* Prompt
Below are entries; copy exactly the lines from the one with "Given: Open the Recent tab" through the one with "Given: Click the DELUXE site logo", both included, and leave out the rest.
◇ ◇ ◇ ◇ ◇ ◇ ◇
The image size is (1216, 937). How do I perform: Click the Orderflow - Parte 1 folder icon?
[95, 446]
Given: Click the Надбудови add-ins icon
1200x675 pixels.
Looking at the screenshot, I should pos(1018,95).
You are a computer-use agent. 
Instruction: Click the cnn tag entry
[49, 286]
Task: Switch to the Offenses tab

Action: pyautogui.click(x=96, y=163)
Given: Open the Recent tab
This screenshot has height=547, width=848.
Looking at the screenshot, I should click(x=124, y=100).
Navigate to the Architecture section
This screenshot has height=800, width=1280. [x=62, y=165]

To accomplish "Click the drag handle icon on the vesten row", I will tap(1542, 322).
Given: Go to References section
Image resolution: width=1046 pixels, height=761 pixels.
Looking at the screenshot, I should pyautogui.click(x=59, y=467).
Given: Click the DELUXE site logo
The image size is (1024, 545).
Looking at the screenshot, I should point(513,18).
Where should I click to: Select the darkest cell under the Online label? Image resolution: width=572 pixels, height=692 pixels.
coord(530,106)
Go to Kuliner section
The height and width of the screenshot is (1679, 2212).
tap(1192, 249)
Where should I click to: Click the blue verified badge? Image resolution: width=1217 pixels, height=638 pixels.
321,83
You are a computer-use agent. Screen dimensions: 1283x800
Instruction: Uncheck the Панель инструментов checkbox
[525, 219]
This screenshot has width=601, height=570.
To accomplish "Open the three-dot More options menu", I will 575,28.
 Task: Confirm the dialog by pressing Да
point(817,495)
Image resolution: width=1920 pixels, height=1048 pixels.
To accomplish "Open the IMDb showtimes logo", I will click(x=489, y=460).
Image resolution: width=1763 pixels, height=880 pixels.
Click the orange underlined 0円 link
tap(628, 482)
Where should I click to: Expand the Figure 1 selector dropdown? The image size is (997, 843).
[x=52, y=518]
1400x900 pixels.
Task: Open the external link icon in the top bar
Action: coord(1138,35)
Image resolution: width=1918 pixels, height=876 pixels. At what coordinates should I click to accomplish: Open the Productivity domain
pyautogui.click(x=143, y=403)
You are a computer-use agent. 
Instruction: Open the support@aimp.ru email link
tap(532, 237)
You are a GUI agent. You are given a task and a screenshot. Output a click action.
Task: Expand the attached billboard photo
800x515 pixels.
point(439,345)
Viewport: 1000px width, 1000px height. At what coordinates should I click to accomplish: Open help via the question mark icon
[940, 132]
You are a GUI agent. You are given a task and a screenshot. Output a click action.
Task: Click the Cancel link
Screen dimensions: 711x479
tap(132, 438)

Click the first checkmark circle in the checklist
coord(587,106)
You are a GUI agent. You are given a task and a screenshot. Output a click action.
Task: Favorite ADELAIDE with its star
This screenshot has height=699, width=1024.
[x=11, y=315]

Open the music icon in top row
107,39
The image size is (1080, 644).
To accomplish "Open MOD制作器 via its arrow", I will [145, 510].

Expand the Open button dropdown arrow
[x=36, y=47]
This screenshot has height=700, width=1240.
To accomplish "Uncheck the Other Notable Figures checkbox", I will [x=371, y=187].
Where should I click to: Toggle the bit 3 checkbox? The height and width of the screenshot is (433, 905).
◇ ◇ ◇ ◇ ◇ ◇ ◇
* Your response
Given: Open the Recent tab
This screenshot has height=547, width=848.
Looking at the screenshot, I should click(x=124, y=100).
Navigate to the Architecture section
This screenshot has height=800, width=1280. [x=62, y=165]

To accomplish "Click the drag handle icon on the vesten row", I will tap(1542, 322).
Given: Go to References section
Image resolution: width=1046 pixels, height=761 pixels.
Looking at the screenshot, I should pyautogui.click(x=59, y=467).
Given: Click the DELUXE site logo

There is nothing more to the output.